The day I went into labor with my daughter started out like any other day during my pregnancy—with a pint of ice cream balanced on my belly. But it ended with a bang — or perhaps I should say a bloody pop, courtesy of the world's most embarrassing emission during childbirth. Yes, I queefed during labor, and I know I'm not the only one who has.

Your body does some incredible and disgusting things during labor and delivery. We’re warned about many of them, like pooping on the table, but there’s one phenomenon that’s noticeably absent from most L&D discussions: queefing. And with good reason; it’s absolutely humiliating. Believe me, I know. I mastered the art of it in the final stages of labor.

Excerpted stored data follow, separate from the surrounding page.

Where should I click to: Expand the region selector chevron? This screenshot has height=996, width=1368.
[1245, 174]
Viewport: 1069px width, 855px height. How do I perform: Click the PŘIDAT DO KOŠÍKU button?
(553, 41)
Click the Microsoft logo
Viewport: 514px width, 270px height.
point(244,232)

For a first-time birth, my labor progressed relatively quickly—10 hours in total. A lot of gross sh*t happened in that timeframe. I was basically a sixth-grade boy's sense of humor incarnate: I farted (I didn't poop though, to my credit!), I bled, and yes, I queefed. While I was prepared for the blood and the farts, I was completely caught off guard by the queefs.

As luck would have it, I was the only woman on the floor delivering that night, so I had the maternity ward staff mostly to myself. I didn’t have to wait for my epidural, and my OB-GYN and nurse spent a decent amount of time with me while I labored. We chatted for hours, which made an otherwise scary experience rather pleasant.

Then it happened.

Courtesy of Maureen Shaw

I was mid-conversation with my lovely nurse when my body suddenly began unleashing wet farting noises. I was numb from the waist down, so I couldn’t pinpoint where they were coming from, but I could hear them loud and clear, as could my husband.

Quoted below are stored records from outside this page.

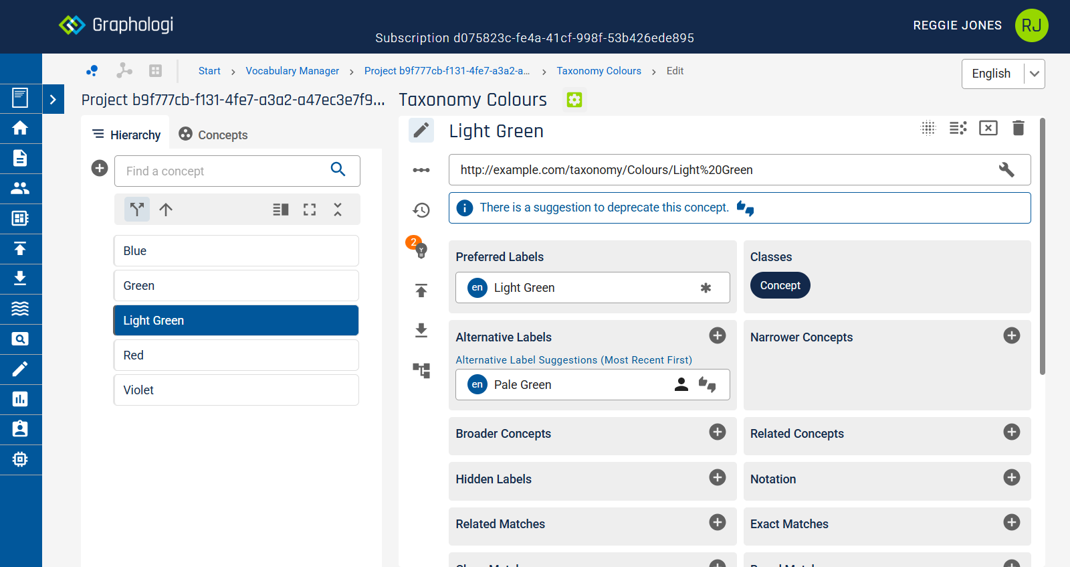Select the Hierarchy tab
The width and height of the screenshot is (1070, 567).
[126, 135]
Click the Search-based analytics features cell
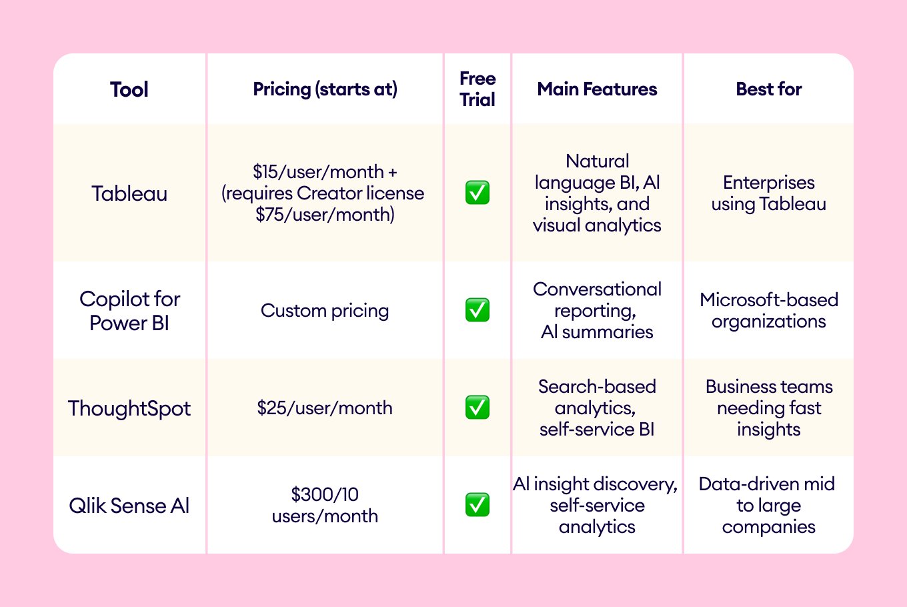Image resolution: width=907 pixels, height=607 pixels. click(x=597, y=408)
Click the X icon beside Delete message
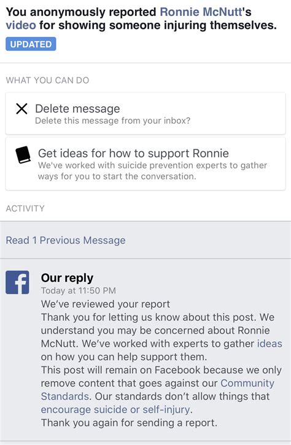This screenshot has height=445, width=291. [x=21, y=109]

I became very flustered and apologized for what I assumed was a series of farts. My nurse assured me that she’d seen and heard it all, and told me not to apologize. We resumed talking and bless my husband, he pretended like nothing had happened.

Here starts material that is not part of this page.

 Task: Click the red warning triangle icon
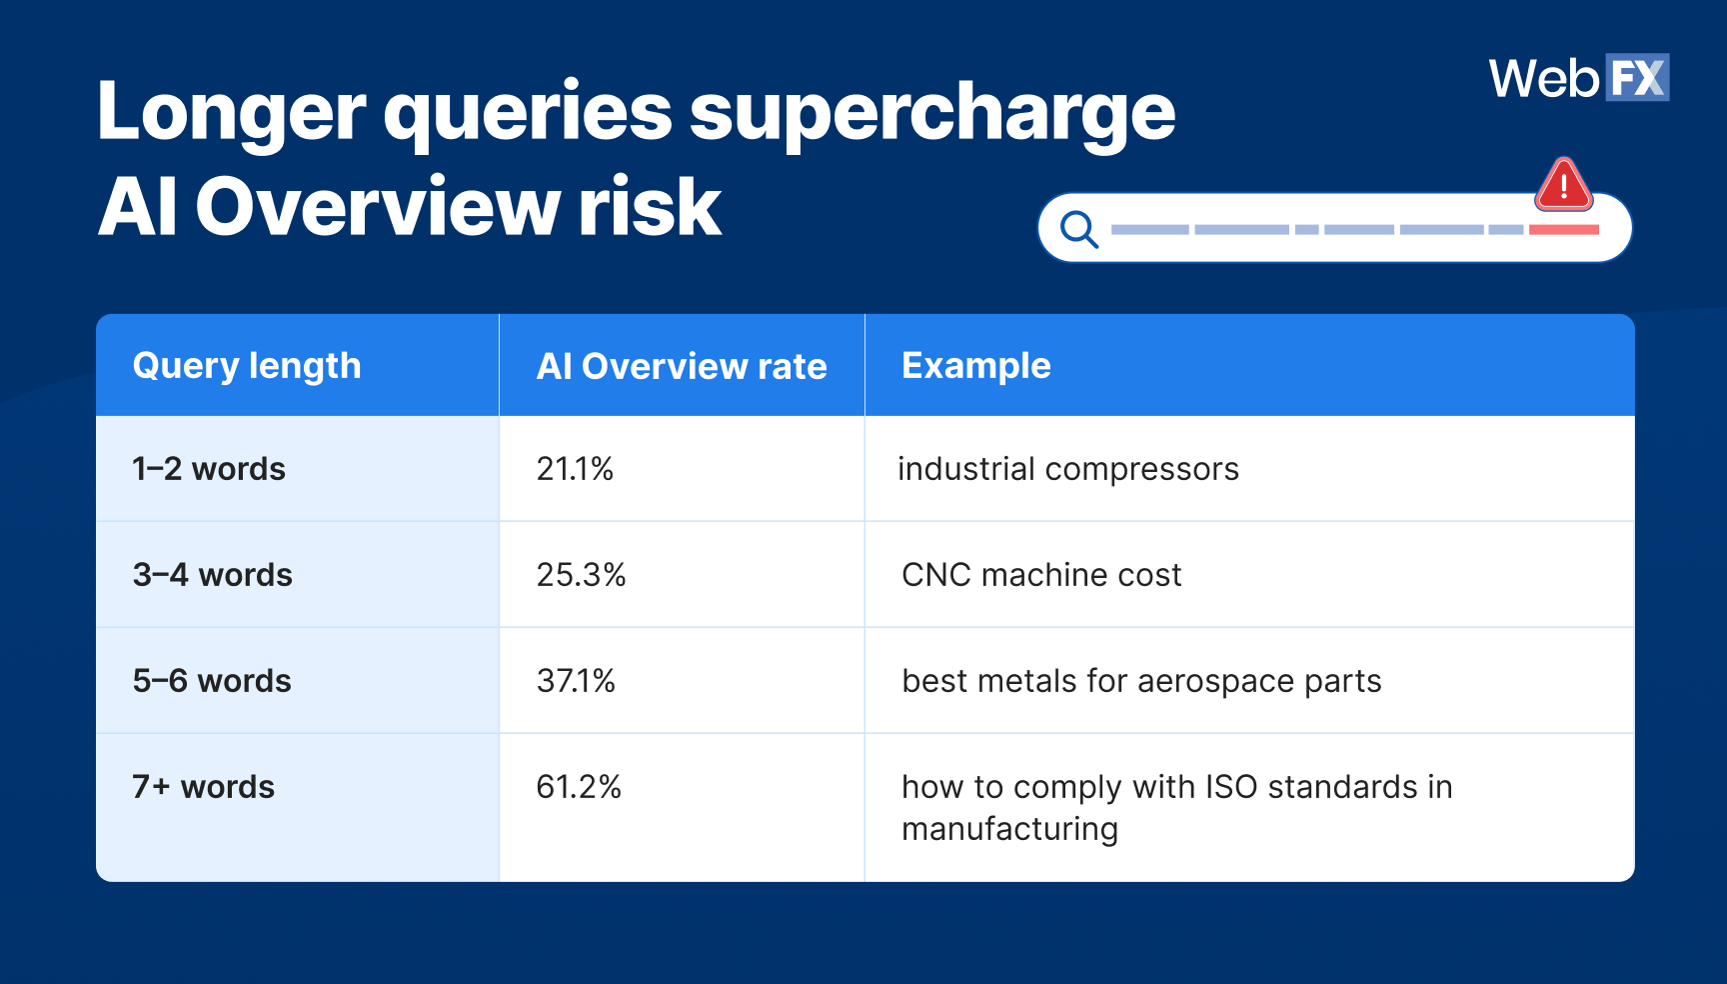1564,185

It’s fair to say I was more terrified of pooping myself than I was of pushing a human being out of my vagina.

Not five minutes later, it happened again, only this time it sounded much wetter. I wanted to die from embarrassment and I began to panic, wondering if this was the prelude to me pooping the bed. I’d heard so much about the notorious labor poops, and I was terrified it was about to happen. It’s fair to say I was more terrified of pooping myself than I was of pushing a human being out of my vagina.

The noises came fast and furious, and were now accompanied with a loud popping sound. This caught my nurse’s attention and she decided to investigate.

Never in a million years will I forget what happened next.

Courtesy of Maureen Shaw

With her head between my legs, the nurse said, “Oh my, your vagina is blowing blood bubbles!” Yes, that's right. Massive air bubbles were exploding out of my vagina, and they were bloody because my birth canal was bloody from, ya know, labor.

I was shocked. Those sounds were not coming from my butt; they were queefs! She must have noticed the look of horror on my face, because she quickly explained that my baby’s head was descending, forcing trapped air —and blood — to escape my vaginal canal. It was a good thing; I was fully dilated and ready to push.

Queefs during labor and postpartum are actually quite common. It's really just Mother Nature's way of lightening the mood during a tense time.

Thankfully, I didn’t have enough time to fully process the humiliation of my vagina’s new parlor trick. I had a baby girl to deliver.

After thirty minutes of pushing, my beloved was here. The doctor laid her on my chest and she stared at me, wide eyed, not making a peep. Looking back, I guess my vagina made all the noise for her; there was no need for my daughter to announce her arrival with cries.

I've spent a long time feeling sheepish about this experience, but as it turns out, queefs during labor and postpartum are actually quite common. We really need to talk more openly about this fun fact, so women don't get freaked out—like I did—when it happens. It's really just Mother Nature's way of lightening the mood during a tense time. Because really, who doesn't find fart sounds funny?